ABOUT THIS EXERCISE:
Word for word, transcribe every line from the one holding "Task: Click the Export All Cases button" through the end of the records, but not the pictures.

TASK INPUTS:

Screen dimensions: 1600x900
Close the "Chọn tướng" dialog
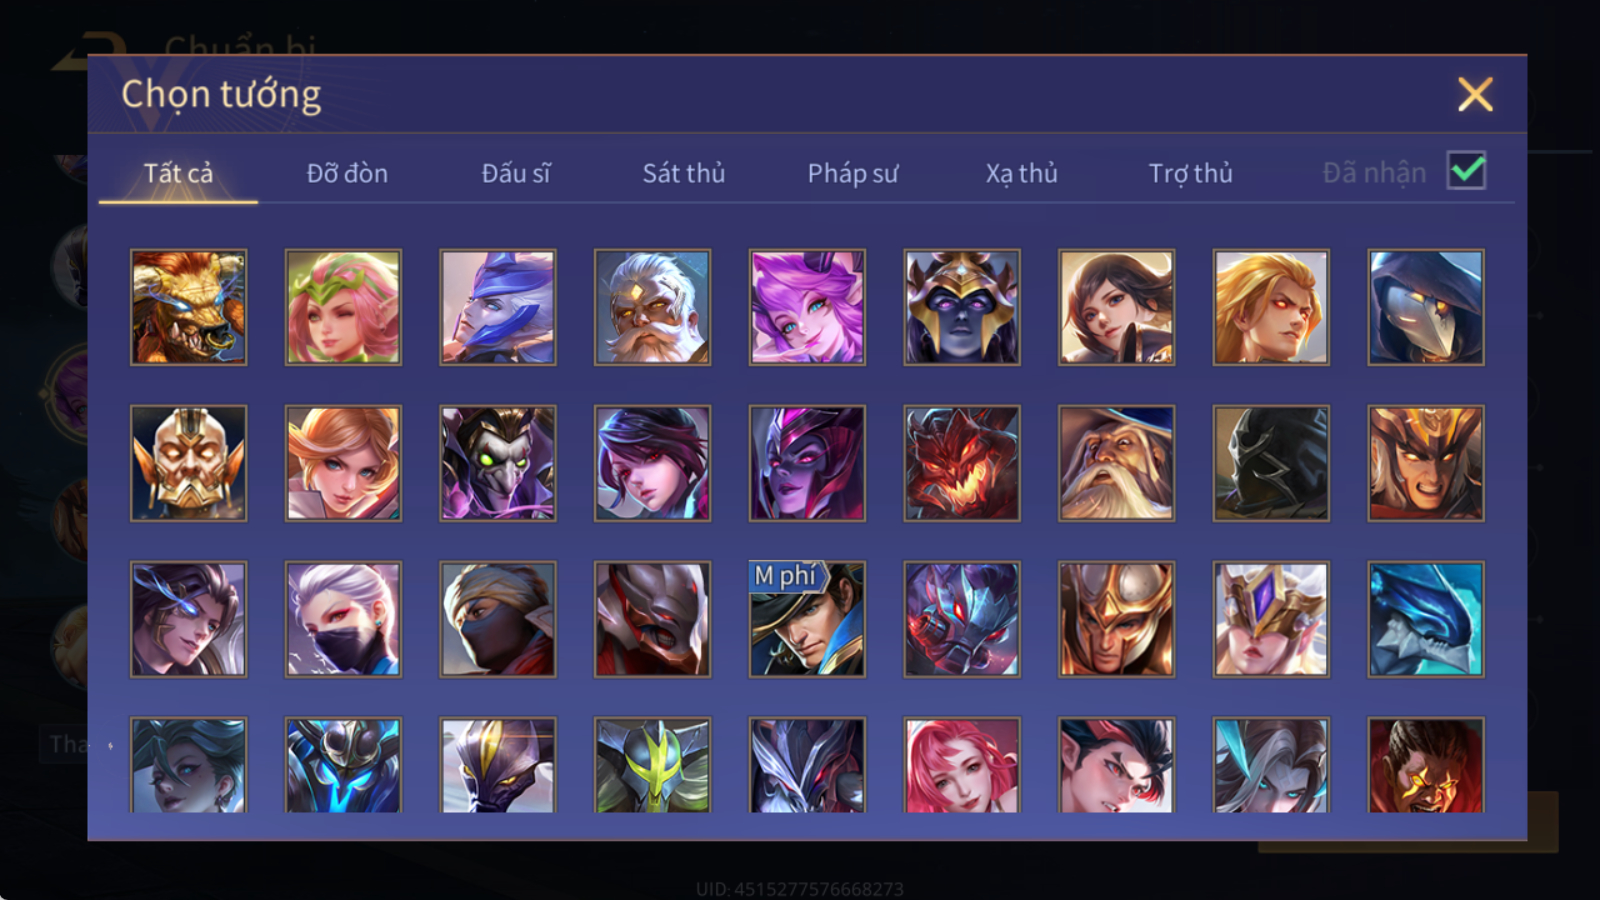coord(1475,95)
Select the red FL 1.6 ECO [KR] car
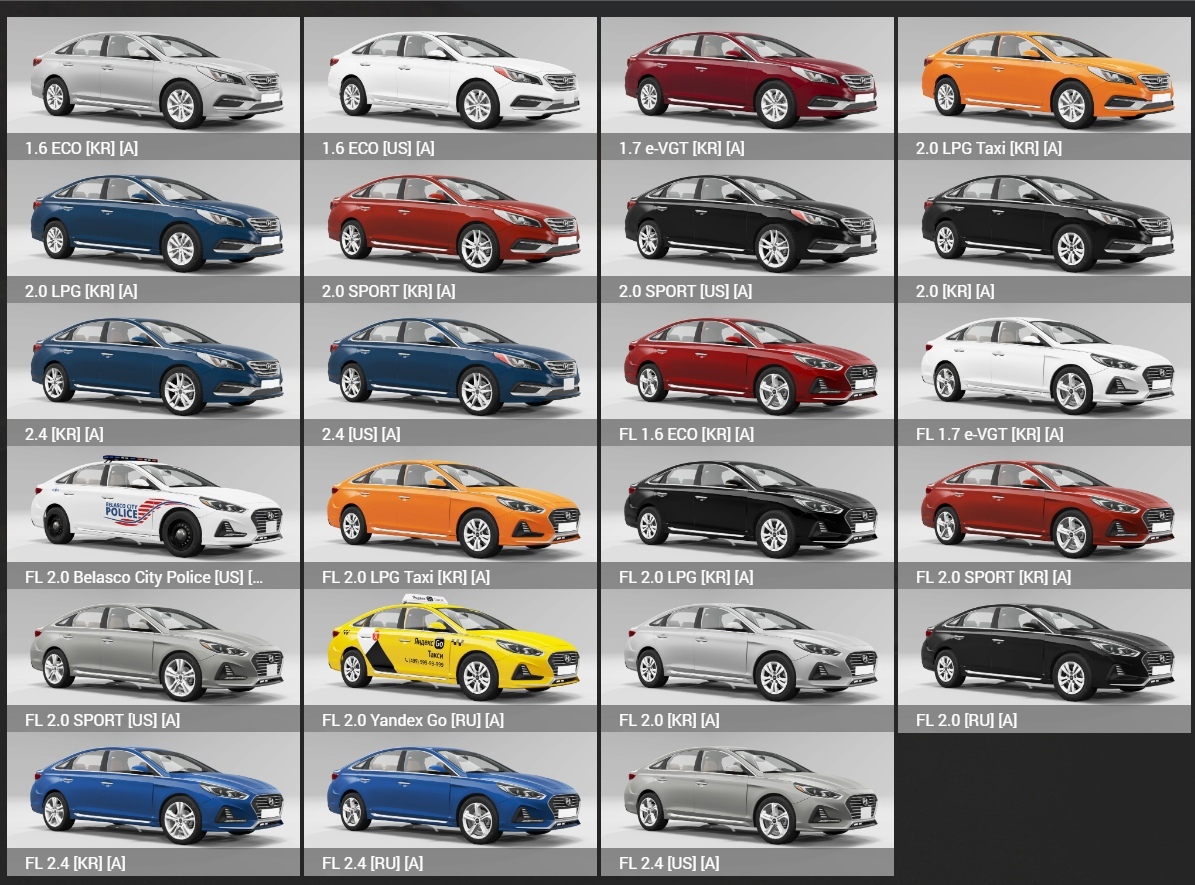Image resolution: width=1195 pixels, height=885 pixels. pos(747,364)
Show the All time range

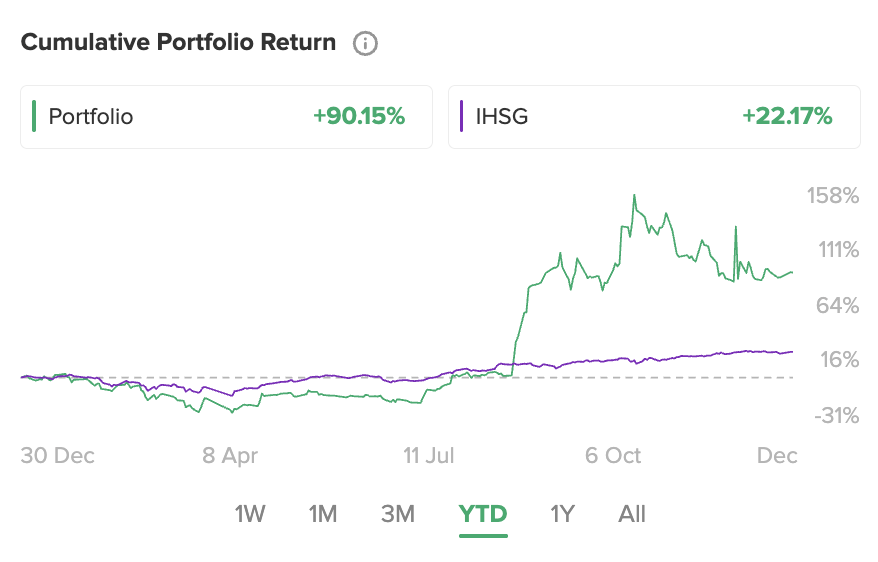click(632, 514)
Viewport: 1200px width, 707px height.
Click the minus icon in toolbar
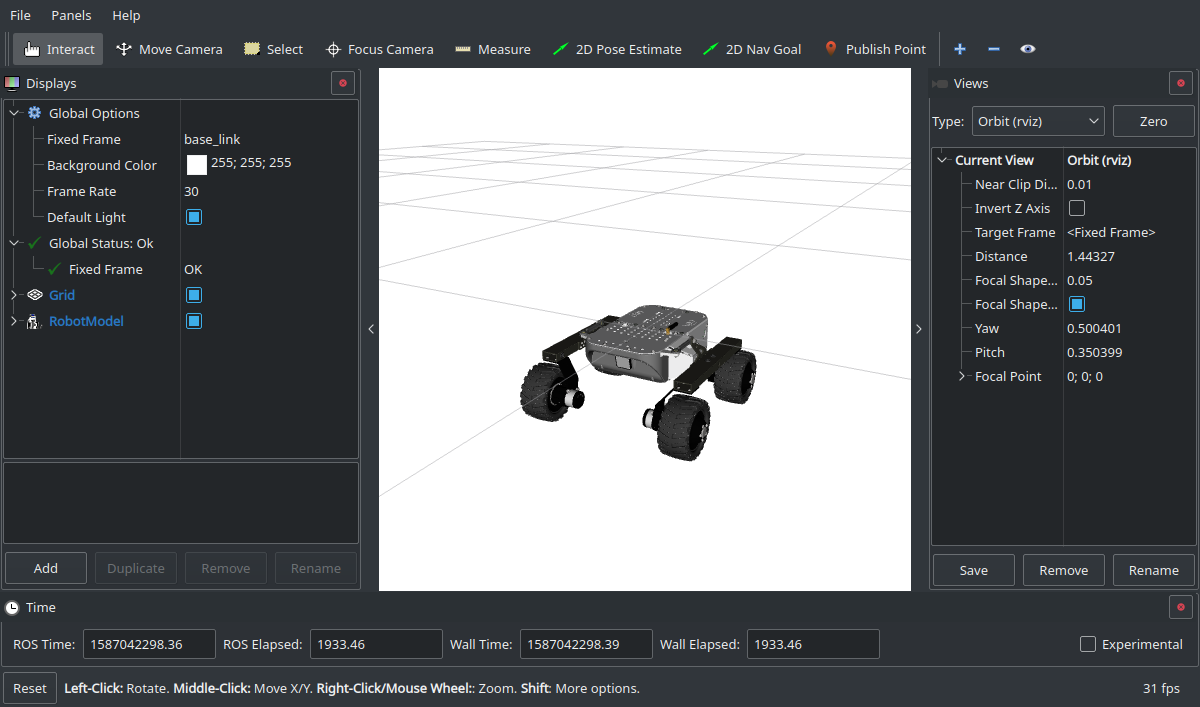pyautogui.click(x=994, y=49)
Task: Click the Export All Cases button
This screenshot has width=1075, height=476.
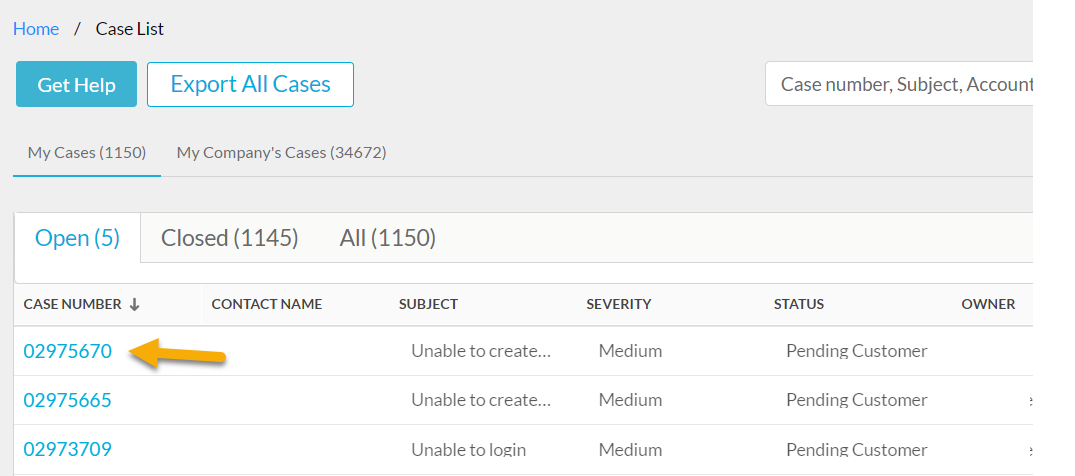Action: [250, 84]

ANSWER SPACE:
Task: Click the Export All Cases button
This screenshot has width=1075, height=476.
Action: [250, 84]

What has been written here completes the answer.